WMECo spokesperson Sandra Ahearn tells abc40 and FOX 6 that beginning in early 2012, if approved by the state’s Department of Public Utilities, customers should see a decrease in their delivery charges, but at the same time, see an increase in their supply charges.
Ahearn says that the delivery rates should drop about 3% “due to proposed declines in transition and transmission charges and the new revenue decoupling mechanism,” says Ahearn. However, bills should see a 5% increase in their supply charges “due to increases in the energy supply rates,” she adds.
Under state law, Western Mass. Electric is required to get the energy supply for their customers who do not purchase service through a competitive supplier, adds Ahearn. She notes that this basic service is put out to bid twice a year for residential and small commercial and industrial customers.
Company leaders say that in this latest round of bidding, they are incurring an increase in the price of power. “The most recent competitive bidding process for electric supply is showing at least a temporary increase in the price of electricity after a prolonged period of decline in prices,” said Peter Clarke, President and Chief Operating Officer of WMECo.
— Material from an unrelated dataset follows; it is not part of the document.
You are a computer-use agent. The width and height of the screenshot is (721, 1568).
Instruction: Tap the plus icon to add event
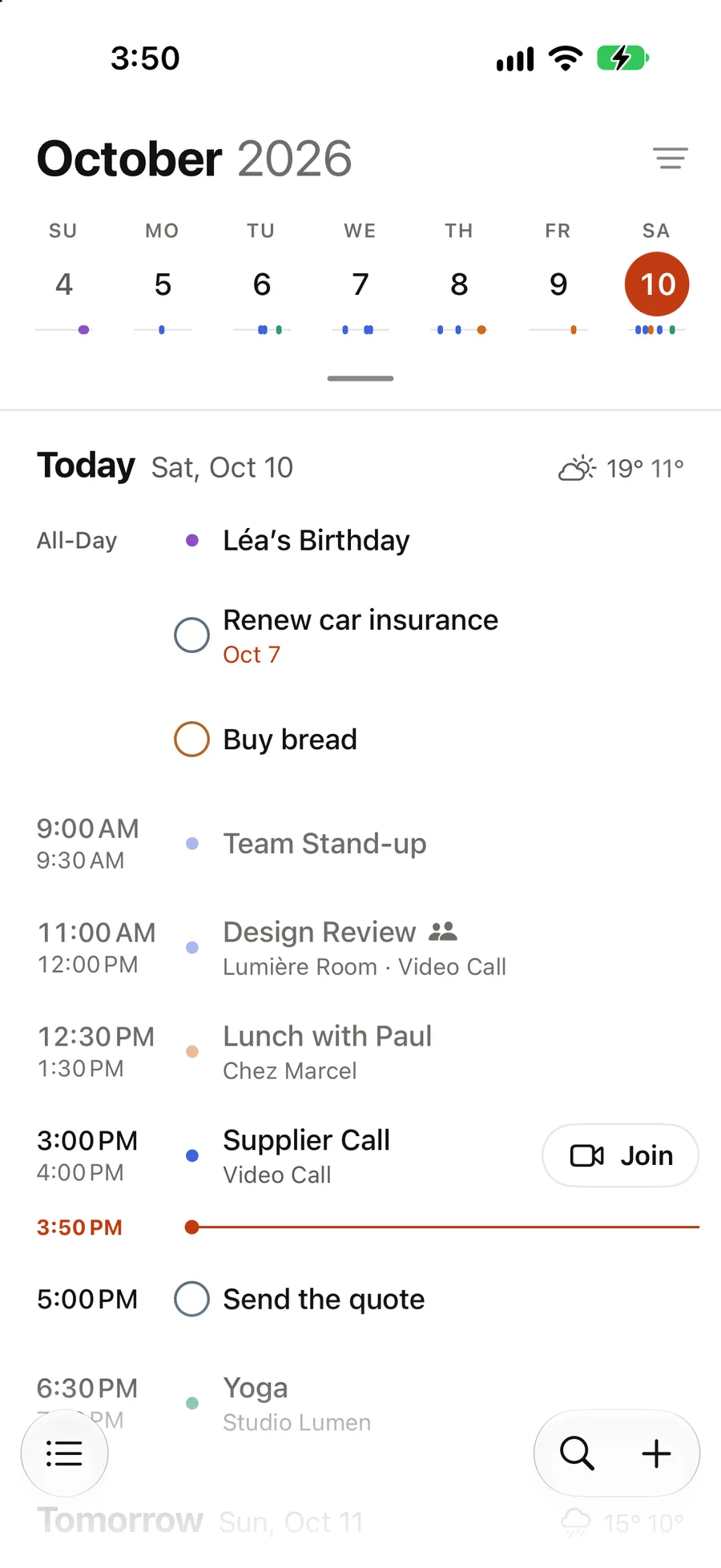[656, 1453]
If approved, from January 1 to June 30, 2012, the new basic service rates are expected to break down as follows:
RESIDENTIAL CUSTOMERS: 7.741 cents per kilowatt hour (kWh), up from 6.998 cents per kilowatt hour (kWh)
SMALL COMMERCIAL AND INDUSTRIAL CUSTOMERS: 8.264 cents per kilowatt hour (kWh), up from 7.498 cents per kilowatt hour (kWh)
WMECo notes that basic service rates for both residential and small commercial and industrial customers change twice a year and remain in effect for six months.